LONDON (Reuters) - British scientists have figured out why some women develop resistance to the most commonly used breast cancer drug, something that raises the risk their tumors will return, according to a study published on Wednesday.
The findings could lead to new tests to determine which women are not likely to benefit from tamoxifen and who should be given other drugs, said Jason Carroll of Cancer Research UK in Cambridge, who led the study published in the journal Nature.
“We can use this information to predict which patients will respond to tamoxifen and more importantly which ones won’t,” Carroll told reporters in a telephone briefing.
“More importantly it gives us an idea of what we should be making drugs against.”
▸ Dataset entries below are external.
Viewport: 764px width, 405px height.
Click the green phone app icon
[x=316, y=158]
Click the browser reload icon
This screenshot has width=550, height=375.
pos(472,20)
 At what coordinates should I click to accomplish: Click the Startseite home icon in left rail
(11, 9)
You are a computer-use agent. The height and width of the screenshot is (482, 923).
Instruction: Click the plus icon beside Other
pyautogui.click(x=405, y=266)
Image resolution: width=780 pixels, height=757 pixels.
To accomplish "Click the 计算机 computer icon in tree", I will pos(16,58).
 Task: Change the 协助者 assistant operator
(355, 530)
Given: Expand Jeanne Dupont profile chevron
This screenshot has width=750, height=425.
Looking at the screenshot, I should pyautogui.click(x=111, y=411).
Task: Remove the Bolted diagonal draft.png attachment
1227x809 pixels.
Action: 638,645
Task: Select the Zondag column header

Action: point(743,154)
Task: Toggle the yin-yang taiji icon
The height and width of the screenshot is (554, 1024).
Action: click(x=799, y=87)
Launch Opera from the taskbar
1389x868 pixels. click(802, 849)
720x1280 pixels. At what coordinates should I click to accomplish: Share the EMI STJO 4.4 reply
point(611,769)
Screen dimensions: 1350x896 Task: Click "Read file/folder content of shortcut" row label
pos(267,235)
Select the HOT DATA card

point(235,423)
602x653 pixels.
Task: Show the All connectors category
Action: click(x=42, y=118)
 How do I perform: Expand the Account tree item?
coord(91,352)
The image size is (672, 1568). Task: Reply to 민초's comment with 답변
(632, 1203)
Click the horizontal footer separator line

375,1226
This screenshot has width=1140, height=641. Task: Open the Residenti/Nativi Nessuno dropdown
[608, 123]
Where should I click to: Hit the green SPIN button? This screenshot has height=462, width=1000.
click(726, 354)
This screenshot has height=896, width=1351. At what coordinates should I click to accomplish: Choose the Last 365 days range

Breast cancer is the leading cause of cancer deaths among women worldwide, according to the American Cancer Society. The group estimates about 465,000 women died of breast cancer globally in 2007, and 1.3 million new cases were diagnosed.
Declining death rates from breast cancer in developed countries have been attributed to early detection through mammography screening and to improved treatment.
Tamoxifen is given to most women for five years after they are diagnosed with breast cancer to prevent the disease from returning, but some women develop resistance, which means their tumor is more likely to recur.
The drug works by blocking estrogen from causing wild cell growth in breast cancer by switching certain genes on, but how this exactly happened was unknown, the researchers said.
“Previously our understanding of why this occurred could be compared with trying to fix a broken car without knowing how the engine worked,” Carroll said. “Now we understand how all the engine parts operate and we can try to think about ways to make repairs.”
Using microarrays -- gene chips -- to scan millions of DNA sequences, the researchers investigated what was happening in genes known to play a key role in breast cancer.
For tamoxifen to work properly it has to block a gene called HER2, which it does by using a control switch hidden within the gene itself, the researchers said.
But for this to happen a protein called Pax2 must keep the switch in the off position -- something that appears to fail for women who develop resistance, the researchers said.
The findings mean some women should potentially be directly given other drugs currently on the market such as Genentech’s Herceptin or aromatase inhibitors like AstraZeneca’s Arimidex, Carroll said.
“It turns out we knew where the genes were but finding out where the switch was located was the difficult part,” Carroll said. “Pax2 is the handle that keeps the switch off.”